# I Can't Believe It! **PICS**



## DebMc (Dec 11, 2009)

I'm getting a handsome purebred Sebastopol gander for free! He's 2 years old, purebred, breeding quality, and free of any and all joint deformities. I can't believe it! Why am I so excited...a little background.

A couple year ago I had to rehome all of my waterfowl due to worsening of a serious, lifelong disorder. I was in the final stages of neuromuscular meltdown. The docs said there was no treatment other than what I was already doing so basically I should just go home and die, there was nothing they could do. Rather than giving up, I continued to research and it paid off big time. Come to find out, I have a rare metabolic disorder, an inborn error of metabolism, that is treatable! And I discovered this just in the knick of time. 

Anyway, last spring, as I slowly began to come out of it and show improvement, instead of rejoicing I sank into a deep depression over the loss of my beloved animals, especially my geese. Try as I may, I couldn't move on past the grieving. They had been the reason I got out of bed every morning to try to make it through another day and now they were gone. I loved them so much and missed them terribly. So to try to remedy that, before I even regained use of my hands, I went out and got myself a trio of female goslings and started rebuilding my waterfowl farm and my life one animal at a time. 

Fastforward to the present and I now have a few barnyards full of the most amazing critters. And things are looking up. My disabled son is on the verge of finally getting his diagnosis confirmed (it's hereditary) via the same medical research university and liver enzyme assay that confirmed mine. But with all the medical expenses - some of the biomolecular/genetic tests cost thousands apiece and we've had to pay for most of it out of pocket via loans, etc. - there is no way I could afford to buy a good breeder quality gander to breed my Sebastopol goose, who just turned one. No big deal, there's always next year, right?

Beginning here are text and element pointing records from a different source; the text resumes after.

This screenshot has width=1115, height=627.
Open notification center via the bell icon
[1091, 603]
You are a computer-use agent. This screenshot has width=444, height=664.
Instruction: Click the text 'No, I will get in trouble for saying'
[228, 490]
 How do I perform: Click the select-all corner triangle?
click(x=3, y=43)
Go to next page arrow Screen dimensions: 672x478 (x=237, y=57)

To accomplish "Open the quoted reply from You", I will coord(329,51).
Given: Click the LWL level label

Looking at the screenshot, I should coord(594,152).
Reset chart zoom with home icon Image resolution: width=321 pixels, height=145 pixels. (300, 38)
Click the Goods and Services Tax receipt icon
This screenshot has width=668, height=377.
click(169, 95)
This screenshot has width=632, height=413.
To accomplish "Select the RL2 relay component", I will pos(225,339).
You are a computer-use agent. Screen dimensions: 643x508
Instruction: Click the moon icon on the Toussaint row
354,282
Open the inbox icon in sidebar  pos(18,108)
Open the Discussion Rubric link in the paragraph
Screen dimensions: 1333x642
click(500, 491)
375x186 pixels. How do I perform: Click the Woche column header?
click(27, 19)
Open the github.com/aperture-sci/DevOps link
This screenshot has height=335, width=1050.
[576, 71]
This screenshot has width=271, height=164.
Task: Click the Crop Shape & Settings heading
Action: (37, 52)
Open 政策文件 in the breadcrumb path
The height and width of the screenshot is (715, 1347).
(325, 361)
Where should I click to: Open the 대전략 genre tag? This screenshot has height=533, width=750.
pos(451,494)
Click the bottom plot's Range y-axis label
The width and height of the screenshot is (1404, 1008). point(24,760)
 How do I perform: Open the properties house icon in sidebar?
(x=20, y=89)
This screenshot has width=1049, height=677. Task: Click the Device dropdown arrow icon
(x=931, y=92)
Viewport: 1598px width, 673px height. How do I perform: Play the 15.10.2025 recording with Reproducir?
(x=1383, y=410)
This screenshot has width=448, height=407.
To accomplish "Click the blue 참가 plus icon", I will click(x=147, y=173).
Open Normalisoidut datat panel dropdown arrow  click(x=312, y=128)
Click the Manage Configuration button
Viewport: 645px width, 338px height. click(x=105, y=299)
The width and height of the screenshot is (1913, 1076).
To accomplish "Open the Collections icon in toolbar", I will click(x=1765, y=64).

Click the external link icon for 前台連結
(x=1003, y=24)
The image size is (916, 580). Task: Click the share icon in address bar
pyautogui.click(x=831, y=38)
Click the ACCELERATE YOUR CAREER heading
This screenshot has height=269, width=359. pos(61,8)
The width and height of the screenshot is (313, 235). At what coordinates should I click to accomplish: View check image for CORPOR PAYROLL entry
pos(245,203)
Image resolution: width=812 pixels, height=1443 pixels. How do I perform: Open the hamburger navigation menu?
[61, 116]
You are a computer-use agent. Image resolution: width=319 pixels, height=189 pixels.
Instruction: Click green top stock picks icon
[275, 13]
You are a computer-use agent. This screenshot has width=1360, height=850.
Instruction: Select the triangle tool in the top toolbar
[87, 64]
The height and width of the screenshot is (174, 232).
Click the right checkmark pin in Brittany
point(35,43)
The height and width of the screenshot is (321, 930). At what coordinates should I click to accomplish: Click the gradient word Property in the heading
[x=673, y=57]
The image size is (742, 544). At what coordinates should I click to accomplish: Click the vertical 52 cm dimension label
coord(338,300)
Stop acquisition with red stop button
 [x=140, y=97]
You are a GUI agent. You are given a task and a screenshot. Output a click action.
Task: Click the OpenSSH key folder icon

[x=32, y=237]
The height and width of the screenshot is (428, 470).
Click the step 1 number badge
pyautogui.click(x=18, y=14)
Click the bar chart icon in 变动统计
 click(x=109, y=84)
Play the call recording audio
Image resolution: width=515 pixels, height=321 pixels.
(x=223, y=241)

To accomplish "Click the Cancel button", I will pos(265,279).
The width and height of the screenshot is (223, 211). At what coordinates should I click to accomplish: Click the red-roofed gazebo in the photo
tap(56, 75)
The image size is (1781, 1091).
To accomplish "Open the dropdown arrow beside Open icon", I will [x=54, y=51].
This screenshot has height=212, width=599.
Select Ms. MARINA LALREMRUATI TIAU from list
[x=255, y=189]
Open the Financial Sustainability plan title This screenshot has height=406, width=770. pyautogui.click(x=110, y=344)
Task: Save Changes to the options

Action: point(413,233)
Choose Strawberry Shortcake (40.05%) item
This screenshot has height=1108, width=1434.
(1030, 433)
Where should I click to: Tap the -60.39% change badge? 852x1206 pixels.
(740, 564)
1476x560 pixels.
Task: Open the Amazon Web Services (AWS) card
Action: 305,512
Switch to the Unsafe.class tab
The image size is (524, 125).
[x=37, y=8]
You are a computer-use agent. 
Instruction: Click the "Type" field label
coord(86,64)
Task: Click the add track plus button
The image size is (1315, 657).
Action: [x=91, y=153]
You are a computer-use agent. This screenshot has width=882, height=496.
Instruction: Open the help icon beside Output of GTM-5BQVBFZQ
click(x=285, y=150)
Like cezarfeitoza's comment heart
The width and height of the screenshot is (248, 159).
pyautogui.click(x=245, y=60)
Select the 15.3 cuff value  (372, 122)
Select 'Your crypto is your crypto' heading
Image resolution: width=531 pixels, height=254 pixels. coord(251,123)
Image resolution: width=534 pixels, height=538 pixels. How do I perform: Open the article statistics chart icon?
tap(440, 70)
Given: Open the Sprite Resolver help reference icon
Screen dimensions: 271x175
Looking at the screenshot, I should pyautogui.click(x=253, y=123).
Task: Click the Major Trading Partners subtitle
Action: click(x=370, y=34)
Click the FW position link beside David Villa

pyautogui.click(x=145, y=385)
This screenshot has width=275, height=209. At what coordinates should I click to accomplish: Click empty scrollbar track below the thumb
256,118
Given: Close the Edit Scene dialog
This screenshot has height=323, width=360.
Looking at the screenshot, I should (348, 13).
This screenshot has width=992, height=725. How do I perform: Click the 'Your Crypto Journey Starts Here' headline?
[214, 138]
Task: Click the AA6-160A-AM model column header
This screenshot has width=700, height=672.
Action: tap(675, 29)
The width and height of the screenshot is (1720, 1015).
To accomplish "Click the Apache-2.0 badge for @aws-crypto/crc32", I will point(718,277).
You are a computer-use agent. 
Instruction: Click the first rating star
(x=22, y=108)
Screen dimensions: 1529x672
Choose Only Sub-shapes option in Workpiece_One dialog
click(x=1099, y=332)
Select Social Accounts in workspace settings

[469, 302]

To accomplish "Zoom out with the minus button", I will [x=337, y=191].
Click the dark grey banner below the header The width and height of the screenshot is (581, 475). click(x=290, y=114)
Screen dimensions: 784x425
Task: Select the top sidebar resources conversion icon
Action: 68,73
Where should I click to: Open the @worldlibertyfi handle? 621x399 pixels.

Well, as they say, "What goes up, comes down and goes around." When rehoming my waterfowl back in 2008, I chose to donate some silly lil' Silky Ducks to a private elementary school. As it so happens, they are now returning the favor. They have a beautiful Seb gander who lost his mate and needs a better home. The director has waived the rehoming fee and is giving him to me free of charge! I can't believe it! :stars: 

I will post pics after we get him home and settled in.

Deb Mc


----------



## kelebek (Oct 5, 2007)

*Re: I Can't Believe It!*

That is Awesome!!! Congrats!!!!! :stars leaping:


----------



## AlaskaBoers (May 7, 2008)

*Re: I Can't Believe It!*

cool! those geese are so unique!


----------



## StaceyRosado (Oct 5, 2007)

*Re: I Can't Believe It!*

oh thats so awesome I am real happy for you

cant wait to see pictures


----------



## toth boer goats (Jul 20, 2008)

*Re: I Can't Believe It!*

:thumbup: that's great.... :greengrin:


----------



## myfainters (Oct 30, 2009)

*Re: I Can't Believe It!*

Oh I'm soooooooo happy for you!!!! CONGRATS!!!!!!!!!!!!!!!!


----------



## greatcashmeres (Jul 13, 2008)

*Re: I Can't Believe It!*

Congratulations! :stars: Yes, lotsa pics! :wink:


----------



## farmergal (Jun 19, 2009)

*Re: I Can't Believe It!*

Congratulations, what a heartwarming story! I love Sebs, have never owned one but have always wanted one!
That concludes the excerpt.